The other layer of this is a rebuilding team's related decision to trade off veterans in exchange for prospects or cost-controlled major-league talent (the Phillies' ongoing rebuild has benefited from this approach in recent months). Yes, it worsens the on-field major-league product, but it does so in the service of a better future. Nothing's more uninspiring for a fan than slow decay at the big-league level in tandem with an uninspiring farm system. Stripping the MLB roster for parts and getting a run of high draft picks is the most rational path toward rebuilding an organization from the bones outward. And it works, sometimes more quickly than you might think. 

On another level, the structural parity of the game itself is such that you don't see teams crater to the extent that they do in the NBA or NFL. The Sixers at this writing are playing .146 ball and are more than halfway through the schedule. In MLB, that would scale to a 138-loss season. In the NFL this past season, the Browns and Titans each clocked in with a winning percentage of .188. That's 132 losses in MLB. By all means, when an MLB team reaches those kinds of depths, then we can revisit this discussion. As it stands, though, the worst teams in baseball in the draft era aren't worse than those of prior times. 
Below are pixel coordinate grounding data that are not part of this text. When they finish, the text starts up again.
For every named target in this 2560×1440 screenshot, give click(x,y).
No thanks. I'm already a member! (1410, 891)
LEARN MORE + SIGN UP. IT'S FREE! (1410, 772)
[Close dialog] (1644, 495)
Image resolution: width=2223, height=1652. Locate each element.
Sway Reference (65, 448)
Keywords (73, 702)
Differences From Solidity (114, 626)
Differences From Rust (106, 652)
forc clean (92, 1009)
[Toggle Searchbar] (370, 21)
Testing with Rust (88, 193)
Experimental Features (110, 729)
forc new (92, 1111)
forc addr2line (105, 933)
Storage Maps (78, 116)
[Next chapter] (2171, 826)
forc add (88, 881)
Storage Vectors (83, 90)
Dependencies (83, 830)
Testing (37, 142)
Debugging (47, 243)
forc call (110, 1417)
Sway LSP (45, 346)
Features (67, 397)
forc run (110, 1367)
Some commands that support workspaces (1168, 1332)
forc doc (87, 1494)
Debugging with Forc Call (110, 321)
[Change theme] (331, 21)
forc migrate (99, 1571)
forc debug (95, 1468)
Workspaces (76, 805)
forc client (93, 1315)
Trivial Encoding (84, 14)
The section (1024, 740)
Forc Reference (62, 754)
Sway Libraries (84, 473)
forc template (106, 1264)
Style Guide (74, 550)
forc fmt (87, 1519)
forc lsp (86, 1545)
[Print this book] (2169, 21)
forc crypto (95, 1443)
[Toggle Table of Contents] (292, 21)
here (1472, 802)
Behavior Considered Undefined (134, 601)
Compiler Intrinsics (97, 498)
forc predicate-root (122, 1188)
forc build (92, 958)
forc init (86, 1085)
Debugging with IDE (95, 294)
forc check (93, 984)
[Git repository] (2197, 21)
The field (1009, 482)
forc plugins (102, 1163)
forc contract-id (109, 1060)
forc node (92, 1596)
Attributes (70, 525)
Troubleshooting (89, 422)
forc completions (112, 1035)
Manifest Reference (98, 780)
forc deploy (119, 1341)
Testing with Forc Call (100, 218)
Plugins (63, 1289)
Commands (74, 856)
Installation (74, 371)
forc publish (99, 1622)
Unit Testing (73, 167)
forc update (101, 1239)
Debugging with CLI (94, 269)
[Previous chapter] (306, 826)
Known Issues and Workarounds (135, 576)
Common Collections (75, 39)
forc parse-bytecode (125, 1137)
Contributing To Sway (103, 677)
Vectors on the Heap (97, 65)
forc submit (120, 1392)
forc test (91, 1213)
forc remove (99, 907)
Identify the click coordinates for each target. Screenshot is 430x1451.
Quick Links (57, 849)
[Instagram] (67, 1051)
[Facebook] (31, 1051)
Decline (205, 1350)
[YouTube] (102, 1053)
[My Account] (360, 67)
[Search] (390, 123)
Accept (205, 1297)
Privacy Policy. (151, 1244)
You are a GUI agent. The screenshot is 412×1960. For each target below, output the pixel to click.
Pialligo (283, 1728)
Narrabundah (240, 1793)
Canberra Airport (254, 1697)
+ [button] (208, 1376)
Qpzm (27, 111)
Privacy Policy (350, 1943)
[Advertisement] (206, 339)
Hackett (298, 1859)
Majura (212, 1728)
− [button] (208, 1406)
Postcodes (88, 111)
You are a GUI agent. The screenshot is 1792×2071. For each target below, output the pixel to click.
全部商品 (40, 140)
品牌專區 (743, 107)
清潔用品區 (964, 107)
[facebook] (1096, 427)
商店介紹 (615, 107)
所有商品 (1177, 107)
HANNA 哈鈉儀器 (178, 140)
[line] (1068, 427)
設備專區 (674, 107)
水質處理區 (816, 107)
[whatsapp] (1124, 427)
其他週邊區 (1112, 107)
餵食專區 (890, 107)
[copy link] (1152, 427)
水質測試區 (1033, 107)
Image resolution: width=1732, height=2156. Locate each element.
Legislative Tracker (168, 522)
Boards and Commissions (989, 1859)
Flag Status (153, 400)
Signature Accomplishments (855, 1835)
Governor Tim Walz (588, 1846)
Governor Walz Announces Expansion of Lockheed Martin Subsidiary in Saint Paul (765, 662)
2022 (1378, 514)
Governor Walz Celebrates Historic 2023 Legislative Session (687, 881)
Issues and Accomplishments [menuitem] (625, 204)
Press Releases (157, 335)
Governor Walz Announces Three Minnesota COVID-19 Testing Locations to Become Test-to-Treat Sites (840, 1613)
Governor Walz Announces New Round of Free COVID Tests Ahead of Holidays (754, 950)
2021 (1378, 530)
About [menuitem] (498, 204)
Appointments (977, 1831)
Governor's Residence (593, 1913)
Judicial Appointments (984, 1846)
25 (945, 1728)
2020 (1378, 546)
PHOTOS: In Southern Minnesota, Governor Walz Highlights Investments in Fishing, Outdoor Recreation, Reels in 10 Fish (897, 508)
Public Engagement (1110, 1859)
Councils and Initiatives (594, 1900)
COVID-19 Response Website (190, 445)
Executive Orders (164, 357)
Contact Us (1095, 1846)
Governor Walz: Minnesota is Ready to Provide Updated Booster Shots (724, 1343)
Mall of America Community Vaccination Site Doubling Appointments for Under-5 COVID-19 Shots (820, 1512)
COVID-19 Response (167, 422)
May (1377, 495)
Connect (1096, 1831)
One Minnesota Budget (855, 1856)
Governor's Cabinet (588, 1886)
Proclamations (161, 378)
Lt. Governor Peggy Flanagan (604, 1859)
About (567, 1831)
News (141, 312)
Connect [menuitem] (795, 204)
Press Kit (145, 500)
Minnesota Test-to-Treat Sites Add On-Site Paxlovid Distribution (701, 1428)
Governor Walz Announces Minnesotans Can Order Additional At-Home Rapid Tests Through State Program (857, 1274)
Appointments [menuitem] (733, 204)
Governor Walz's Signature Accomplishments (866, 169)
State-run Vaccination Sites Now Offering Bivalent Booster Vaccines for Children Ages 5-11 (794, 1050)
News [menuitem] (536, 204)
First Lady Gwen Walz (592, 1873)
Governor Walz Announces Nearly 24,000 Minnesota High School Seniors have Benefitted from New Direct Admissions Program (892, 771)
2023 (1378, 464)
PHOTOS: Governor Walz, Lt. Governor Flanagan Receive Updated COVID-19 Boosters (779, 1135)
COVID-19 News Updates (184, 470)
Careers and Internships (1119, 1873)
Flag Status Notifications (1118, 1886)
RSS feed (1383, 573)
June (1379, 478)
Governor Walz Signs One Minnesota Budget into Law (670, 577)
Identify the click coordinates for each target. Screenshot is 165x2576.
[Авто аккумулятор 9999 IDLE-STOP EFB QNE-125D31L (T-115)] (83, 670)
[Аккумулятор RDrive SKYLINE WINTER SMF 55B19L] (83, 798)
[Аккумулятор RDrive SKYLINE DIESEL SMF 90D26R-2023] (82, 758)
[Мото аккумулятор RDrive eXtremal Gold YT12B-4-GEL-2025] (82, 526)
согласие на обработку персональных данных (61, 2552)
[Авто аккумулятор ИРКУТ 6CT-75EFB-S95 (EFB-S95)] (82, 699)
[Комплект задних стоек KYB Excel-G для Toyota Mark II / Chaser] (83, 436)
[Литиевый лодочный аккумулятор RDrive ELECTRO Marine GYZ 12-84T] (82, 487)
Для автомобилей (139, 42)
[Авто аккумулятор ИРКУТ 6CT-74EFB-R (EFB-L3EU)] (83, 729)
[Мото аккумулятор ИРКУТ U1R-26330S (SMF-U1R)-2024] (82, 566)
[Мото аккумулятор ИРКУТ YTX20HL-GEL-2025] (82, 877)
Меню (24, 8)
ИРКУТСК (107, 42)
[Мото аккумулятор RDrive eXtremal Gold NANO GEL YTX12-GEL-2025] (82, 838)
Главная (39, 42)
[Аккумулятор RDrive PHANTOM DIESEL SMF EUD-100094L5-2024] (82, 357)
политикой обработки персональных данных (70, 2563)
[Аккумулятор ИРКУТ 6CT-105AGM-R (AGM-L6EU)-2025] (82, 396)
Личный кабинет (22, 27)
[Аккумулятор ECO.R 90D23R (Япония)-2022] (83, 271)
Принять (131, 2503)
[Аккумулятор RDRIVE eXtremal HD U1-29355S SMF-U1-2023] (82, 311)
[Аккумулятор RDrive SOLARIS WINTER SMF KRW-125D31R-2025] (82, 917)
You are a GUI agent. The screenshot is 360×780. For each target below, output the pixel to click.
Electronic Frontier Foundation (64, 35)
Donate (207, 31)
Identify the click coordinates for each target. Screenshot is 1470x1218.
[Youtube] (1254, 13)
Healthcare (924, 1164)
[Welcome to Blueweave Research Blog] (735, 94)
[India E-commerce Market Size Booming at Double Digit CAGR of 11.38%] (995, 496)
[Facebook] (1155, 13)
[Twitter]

Also, consider the unintended consequences of doing something extreme on this front. Do you want to risk compromising the parity that defines baseball right now by not tying draft position to the standings? Do you want to risk a less active trade deadline -- and, by extension, less fan fan engagement leading up to it -- by putting drags on a team's ability to flip veterans to contenders in exchange for untested prospects? That seems awfully short-sighted. 

As Olney notes, some of the owner grousing seems to rise from the notion that revenue sharing monies should be plowed back into the major-league payroll. While I'd absolutely agree that pocketing revenue sharing income is a concern, an unethical act, and something that should be strongly discouraged, insisting that those dollars go straight to player payroll is a narrow way of thinking and one that encourages half-measures. Rather, owners receiving these funds should be required to reinvest them in the organization at some level. Maybe it's by signing free agents or keeping the arbitration-eligible superstar. But maybe it's something that won't show up in Opening Day payroll figures -- expanding the scouting or analytics staff, establishing more of an international presence, making capital improvements. Things like that would also be perfectly appropriate use of revenue sharing income. 

What you don't want to do, though, is hamstring a losing team's ability to get methodically better and position itself for a multi-year contending run. The best way to do that is to rebuild, and rebuilding almost always necessarily entails some short-term on-field ugliness. 

The lesson, though, is an old one: Be careful when you undertake solving problems that don't actually exist.